> _AIM 1_:
Can you print, word for word, the part of the thermodynamics post between "# Integrating Differentials" and "the record straight!", inclusive?

## Start PASSAGE TO READ

# Integrating Differentials in Thermodynamics

“My bad!”, he said.

I’ve just realised I made a mistake when teaching my statistical physics course last term. Fortunately it was a minor and careless maths mistake, rather than any lack of physics clarity. But it’s time to set the record straight!

Often in thermodynamics you will derive equations in differential form. For example, you might be given some equations of state and asked to derive the entropy of a system using the first law

$\displaystyle dE = TdS - pdV$

My error pertained to exactly such a situation. My students had derived the equation

$\displaystyle dS = (V/E)^{1/2}dE+(E/V)^{1/2}dV$

and were asked to integrate this up to find $S$. Naively you simply integrate each separately and add the answers. But of course this is wrong! Or more precisely this is only correct if you get the limits of integration exactly right.

Let’s return to my cryptic comment about limits of integration later, and for now I’ll recap the correct way to go about the problem. There are four steps.

## End PASSAGE TO READ
## Start DATA

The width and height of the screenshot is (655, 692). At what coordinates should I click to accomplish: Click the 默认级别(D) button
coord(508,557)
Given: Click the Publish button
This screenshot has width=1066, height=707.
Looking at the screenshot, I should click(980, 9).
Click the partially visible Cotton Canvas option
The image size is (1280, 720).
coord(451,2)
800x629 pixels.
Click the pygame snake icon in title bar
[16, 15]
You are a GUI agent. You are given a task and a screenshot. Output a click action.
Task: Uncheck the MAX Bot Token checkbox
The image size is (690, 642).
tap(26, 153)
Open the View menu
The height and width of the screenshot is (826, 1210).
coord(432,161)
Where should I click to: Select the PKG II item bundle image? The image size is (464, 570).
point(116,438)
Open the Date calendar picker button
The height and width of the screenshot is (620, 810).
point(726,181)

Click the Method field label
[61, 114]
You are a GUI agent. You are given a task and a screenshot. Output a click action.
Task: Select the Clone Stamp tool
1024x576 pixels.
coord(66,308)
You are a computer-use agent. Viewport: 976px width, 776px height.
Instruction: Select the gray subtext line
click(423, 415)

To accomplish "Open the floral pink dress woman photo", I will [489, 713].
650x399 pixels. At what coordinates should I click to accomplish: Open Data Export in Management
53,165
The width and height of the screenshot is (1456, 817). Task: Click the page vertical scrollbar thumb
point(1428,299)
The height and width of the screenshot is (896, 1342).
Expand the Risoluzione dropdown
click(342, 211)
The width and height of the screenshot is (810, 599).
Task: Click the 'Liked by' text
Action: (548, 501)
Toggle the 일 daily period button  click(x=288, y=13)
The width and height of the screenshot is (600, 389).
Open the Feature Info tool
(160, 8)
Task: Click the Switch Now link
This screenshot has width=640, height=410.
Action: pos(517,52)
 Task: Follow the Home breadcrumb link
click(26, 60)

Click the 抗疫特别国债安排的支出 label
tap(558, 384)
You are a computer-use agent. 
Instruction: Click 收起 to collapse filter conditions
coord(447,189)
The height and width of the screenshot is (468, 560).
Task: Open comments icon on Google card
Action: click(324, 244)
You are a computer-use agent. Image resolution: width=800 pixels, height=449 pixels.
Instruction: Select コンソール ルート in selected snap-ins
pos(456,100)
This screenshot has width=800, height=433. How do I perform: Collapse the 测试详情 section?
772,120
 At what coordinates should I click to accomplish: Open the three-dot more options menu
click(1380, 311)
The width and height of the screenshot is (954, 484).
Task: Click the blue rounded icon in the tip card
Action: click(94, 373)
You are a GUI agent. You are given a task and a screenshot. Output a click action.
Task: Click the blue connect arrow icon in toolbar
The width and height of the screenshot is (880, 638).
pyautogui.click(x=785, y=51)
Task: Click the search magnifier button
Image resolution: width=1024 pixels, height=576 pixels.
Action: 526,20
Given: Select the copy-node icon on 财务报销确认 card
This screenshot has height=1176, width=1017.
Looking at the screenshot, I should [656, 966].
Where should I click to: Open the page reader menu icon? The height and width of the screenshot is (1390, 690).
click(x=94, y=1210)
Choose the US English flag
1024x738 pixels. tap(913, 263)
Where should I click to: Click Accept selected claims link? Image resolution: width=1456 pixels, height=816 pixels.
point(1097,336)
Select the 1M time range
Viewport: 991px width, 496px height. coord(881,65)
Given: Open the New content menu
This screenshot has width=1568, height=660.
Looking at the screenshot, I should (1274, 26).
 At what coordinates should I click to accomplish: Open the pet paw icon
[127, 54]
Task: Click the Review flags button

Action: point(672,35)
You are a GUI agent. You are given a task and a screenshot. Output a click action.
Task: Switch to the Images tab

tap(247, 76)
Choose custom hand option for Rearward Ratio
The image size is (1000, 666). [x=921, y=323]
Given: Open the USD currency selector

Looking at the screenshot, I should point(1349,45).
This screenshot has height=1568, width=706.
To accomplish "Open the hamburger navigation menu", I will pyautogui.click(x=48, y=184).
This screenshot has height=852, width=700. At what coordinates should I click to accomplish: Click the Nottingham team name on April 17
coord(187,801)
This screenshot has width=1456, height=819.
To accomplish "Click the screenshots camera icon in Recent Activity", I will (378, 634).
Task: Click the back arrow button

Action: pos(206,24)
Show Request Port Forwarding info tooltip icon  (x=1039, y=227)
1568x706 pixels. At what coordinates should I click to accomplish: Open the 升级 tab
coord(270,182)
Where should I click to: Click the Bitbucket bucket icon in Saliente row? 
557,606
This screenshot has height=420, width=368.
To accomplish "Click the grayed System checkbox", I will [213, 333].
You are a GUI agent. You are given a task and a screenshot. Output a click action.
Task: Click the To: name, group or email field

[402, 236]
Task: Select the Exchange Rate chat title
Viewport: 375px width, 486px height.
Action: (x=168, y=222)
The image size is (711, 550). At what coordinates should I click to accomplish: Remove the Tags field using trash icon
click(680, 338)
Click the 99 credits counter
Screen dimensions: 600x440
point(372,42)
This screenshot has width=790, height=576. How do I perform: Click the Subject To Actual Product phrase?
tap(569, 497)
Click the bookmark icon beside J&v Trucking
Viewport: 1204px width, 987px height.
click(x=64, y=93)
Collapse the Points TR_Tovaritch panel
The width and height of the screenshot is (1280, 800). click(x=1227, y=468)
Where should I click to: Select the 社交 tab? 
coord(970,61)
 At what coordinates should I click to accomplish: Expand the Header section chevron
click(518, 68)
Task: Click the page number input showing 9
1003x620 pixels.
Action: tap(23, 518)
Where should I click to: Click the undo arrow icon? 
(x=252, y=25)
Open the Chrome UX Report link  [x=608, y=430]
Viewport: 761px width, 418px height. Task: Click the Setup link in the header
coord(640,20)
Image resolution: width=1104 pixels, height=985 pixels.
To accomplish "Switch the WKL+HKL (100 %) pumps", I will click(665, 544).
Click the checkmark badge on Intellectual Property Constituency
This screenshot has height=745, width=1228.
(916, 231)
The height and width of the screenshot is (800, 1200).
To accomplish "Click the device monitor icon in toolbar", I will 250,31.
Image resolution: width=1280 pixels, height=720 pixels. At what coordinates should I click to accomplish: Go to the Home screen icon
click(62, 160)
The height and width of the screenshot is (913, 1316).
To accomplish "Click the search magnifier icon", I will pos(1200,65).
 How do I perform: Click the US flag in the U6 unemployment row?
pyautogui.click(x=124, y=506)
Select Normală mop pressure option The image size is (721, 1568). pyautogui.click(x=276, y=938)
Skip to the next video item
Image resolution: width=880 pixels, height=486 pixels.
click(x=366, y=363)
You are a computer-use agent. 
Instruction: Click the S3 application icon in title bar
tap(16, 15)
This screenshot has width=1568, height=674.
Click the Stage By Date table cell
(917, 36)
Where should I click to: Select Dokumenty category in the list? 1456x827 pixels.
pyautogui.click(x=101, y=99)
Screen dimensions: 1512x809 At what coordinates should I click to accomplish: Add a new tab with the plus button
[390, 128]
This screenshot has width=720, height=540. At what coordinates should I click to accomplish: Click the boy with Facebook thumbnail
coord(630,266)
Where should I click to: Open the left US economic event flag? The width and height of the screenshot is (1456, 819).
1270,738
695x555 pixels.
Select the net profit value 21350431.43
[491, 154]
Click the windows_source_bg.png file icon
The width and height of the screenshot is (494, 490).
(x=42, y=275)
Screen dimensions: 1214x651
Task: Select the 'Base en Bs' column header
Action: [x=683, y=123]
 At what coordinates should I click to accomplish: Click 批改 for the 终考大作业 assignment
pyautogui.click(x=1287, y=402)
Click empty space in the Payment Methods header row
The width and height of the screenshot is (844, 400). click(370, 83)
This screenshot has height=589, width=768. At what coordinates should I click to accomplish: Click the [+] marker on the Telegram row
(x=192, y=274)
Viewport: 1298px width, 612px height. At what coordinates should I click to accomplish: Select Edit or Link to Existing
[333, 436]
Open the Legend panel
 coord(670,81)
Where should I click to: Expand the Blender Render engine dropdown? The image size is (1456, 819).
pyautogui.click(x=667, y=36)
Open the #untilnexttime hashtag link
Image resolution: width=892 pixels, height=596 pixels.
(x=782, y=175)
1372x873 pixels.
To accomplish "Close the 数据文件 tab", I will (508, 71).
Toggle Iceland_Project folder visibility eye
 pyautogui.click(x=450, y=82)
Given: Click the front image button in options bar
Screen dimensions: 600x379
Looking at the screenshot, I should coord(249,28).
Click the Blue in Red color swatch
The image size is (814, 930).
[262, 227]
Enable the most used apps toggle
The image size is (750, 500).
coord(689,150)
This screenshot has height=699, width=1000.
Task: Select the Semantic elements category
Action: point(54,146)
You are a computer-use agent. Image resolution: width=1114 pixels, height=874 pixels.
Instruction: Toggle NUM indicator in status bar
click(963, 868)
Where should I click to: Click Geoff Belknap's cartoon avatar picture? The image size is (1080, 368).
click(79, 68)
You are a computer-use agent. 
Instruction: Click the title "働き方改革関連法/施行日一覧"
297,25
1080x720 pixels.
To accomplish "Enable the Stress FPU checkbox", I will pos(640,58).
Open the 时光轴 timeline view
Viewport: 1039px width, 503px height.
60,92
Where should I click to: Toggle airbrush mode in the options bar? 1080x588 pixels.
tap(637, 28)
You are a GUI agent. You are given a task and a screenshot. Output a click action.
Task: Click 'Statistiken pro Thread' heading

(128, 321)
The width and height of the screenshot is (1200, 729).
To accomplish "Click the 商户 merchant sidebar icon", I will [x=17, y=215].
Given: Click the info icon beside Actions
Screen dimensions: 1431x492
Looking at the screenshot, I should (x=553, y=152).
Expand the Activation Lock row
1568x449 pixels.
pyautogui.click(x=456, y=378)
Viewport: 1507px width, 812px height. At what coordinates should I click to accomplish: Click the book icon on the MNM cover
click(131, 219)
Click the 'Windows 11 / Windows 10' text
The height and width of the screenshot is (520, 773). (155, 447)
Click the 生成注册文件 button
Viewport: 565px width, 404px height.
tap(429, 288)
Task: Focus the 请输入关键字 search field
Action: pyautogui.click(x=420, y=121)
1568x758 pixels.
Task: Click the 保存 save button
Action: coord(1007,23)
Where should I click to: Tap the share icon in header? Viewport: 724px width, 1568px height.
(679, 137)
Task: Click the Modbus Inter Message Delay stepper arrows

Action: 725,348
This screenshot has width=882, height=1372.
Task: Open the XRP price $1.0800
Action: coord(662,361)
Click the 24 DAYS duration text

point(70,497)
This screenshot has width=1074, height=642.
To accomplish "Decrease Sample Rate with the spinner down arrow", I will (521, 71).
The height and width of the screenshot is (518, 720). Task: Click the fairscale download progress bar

## End DATA

> _AIM 2_:
Would you output, unchanged, the lines of the listing between the line holding "You are a computer-use agent. Image resolution: width=1114" and the line holding "will [x=17, y=215].", inclusive?

> _ANSWER 1_:
# Integrating Differentials in Thermodynamics

“My bad!”, he said.

I’ve just realised I made a mistake when teaching my statistical physics course last term. Fortunately it was a minor and careless maths mistake, rather than any lack of physics clarity. But it’s time to set the record straight!

> _ANSWER 2_:
You are a computer-use agent. Image resolution: width=1114 pixels, height=874 pixels.
Instruction: Toggle NUM indicator in status bar
click(963, 868)
Where should I click to: Click Geoff Belknap's cartoon avatar picture? The image size is (1080, 368).
click(79, 68)
You are a computer-use agent. 
Instruction: Click the title "働き方改革関連法/施行日一覧"
297,25
1080x720 pixels.
To accomplish "Enable the Stress FPU checkbox", I will pos(640,58).
Open the 时光轴 timeline view
Viewport: 1039px width, 503px height.
60,92
Where should I click to: Toggle airbrush mode in the options bar? 1080x588 pixels.
tap(637, 28)
You are a GUI agent. You are given a task and a screenshot. Output a click action.
Task: Click 'Statistiken pro Thread' heading

(128, 321)
The width and height of the screenshot is (1200, 729).
To accomplish "Click the 商户 merchant sidebar icon", I will [x=17, y=215].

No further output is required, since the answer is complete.